Wer sollte jetzt einen neuen Job annehmen?

„Einem jungen Ingenieur mit zwei Jahren Betriebszugehörigkeit würde ich raten, sich sofort nach einem neuen Job umzusehen, auch wenn ihm dann die Abfindung entgeht“, so Görzel. Mit fortschreitendem Alter, Verpflichtungen, Ortsgebundenheit und Betriebszugehörigkeit, wird es schwieriger: „Hier muss man individuell abwägen“ so Görzel. Mit den Jahren der Betriebszugehörigkeit steigt die Abfindung und ältere Arbeitnehmer haben es schwerer, auf die Schnelle einen geeigneten und adäquaten Job zu finden.

Wichtig: Wer von einer Werks- oder Standortschließung betroffen sein könnte, sollte unbedingt in seinem Vertrag nachsehen, welcher Arbeitsort vorgesehen ist. „Ist auch ein anderer Einsatzort als der des geschlossenen Werks möglich, ist der Job nicht unbedingt weg“, so Görzel.

Bitte schnell freiwillig gehen?

Andere Ausgangsbedingung haben Arbeitnehmer bei Teilschließungen. Also, wenn nur Teile des Betriebes geschlossen werden. Dann wird ausgewählt, wer gehen muss. Das kann auf unterschiedliche Art und Weise passieren. In der Regel wird hierfür ein Fahrplan von Betrieb und Betriebsrat ausgehandelt.

„Derzeit sind Freiwilligenprogramme sehr in Mode“, so Görzel. Arbeitnehmer erhalten ein Angebot, zu dem sie freiwillig gehen können. Hier kann es sich tatsächlich lohnen, schnell zu sein. „Häufig gibt es einen Bonus für schnell Entschlossene, also Arbeitnehmer, die bis zu einem bestimmten Stichtag unterschrieben haben – das können durchaus auch mal 30.000 bis 40.000 Euro zusätzlich zur Abfindung sein“, sagt der Fachanwalt.

Freiwilligenprogramm bedeutet auch: Der Arbeitgeber muss Arbeitnehmer, die er behalten möchte, nicht im Rahmen eines Freiwilligenprogramms gehen lassen. Und: In der Regel wird der Arbeitnehmer bis zu zwölf Wochen für Arbeitslosengeld gesperrt, weil er freiwillig gegangen ist.
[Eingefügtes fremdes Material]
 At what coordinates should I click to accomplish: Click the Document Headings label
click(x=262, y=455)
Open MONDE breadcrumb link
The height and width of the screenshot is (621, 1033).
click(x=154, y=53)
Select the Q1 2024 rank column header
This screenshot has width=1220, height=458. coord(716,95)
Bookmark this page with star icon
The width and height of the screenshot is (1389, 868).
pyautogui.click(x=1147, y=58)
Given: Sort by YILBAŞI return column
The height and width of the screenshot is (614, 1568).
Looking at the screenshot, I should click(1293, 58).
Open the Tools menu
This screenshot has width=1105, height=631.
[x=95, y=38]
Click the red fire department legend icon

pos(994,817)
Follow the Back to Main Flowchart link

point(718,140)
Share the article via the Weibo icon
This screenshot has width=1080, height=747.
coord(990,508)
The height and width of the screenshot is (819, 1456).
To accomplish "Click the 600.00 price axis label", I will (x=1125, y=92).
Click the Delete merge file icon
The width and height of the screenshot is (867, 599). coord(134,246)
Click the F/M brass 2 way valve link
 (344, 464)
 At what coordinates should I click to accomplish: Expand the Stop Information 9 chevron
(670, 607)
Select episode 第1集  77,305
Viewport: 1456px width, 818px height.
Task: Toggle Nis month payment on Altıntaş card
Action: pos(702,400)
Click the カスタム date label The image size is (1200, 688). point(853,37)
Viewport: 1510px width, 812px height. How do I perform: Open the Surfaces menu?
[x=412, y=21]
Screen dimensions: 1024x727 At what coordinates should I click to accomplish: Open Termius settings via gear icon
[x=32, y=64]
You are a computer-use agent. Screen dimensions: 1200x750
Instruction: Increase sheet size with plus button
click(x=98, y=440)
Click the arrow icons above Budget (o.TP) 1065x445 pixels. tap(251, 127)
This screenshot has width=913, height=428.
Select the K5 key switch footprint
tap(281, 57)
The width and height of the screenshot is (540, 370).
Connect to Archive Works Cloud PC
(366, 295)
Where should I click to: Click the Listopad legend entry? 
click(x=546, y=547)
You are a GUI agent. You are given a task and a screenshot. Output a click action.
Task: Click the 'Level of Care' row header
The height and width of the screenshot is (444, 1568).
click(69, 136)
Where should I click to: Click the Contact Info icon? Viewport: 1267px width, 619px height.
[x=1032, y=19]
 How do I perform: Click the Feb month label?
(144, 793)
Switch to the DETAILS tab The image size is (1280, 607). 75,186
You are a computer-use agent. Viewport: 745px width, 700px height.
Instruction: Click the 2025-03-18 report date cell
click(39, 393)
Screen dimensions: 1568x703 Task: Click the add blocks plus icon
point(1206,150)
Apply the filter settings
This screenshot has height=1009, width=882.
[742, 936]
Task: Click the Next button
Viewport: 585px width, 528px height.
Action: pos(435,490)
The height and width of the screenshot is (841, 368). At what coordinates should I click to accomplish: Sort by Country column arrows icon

Was passiert bei betriebsbedingter Kündigung?

Die Alternative zum Freiwilligenprogramm ist die betriebsbedingte Kündigung und der Stellenabbau nach Sozialplan. Möglich ist auch, dass nach einem Freiwilligenprogramm noch betriebsbedingte Kündigungen ausgesprochen werden, weil nicht genug Mitarbeiter gegangen sind.

Das Risiko, gekündigt zu werden, sinkt mit steigender Dauer der Betriebszugehörigkeit und höherem Lebensalter. Auch Behinderungen oder Unterhaltspflichten sind Kriterien, die das Kündigungsrisiko von Beschäftigten senken können. „Wer hier viel vorzuweisen hat und seinen Job unbedingt behalten will, kann auch das Abwarten der betriebsbedingten Kündigung riskieren“, so Görzel.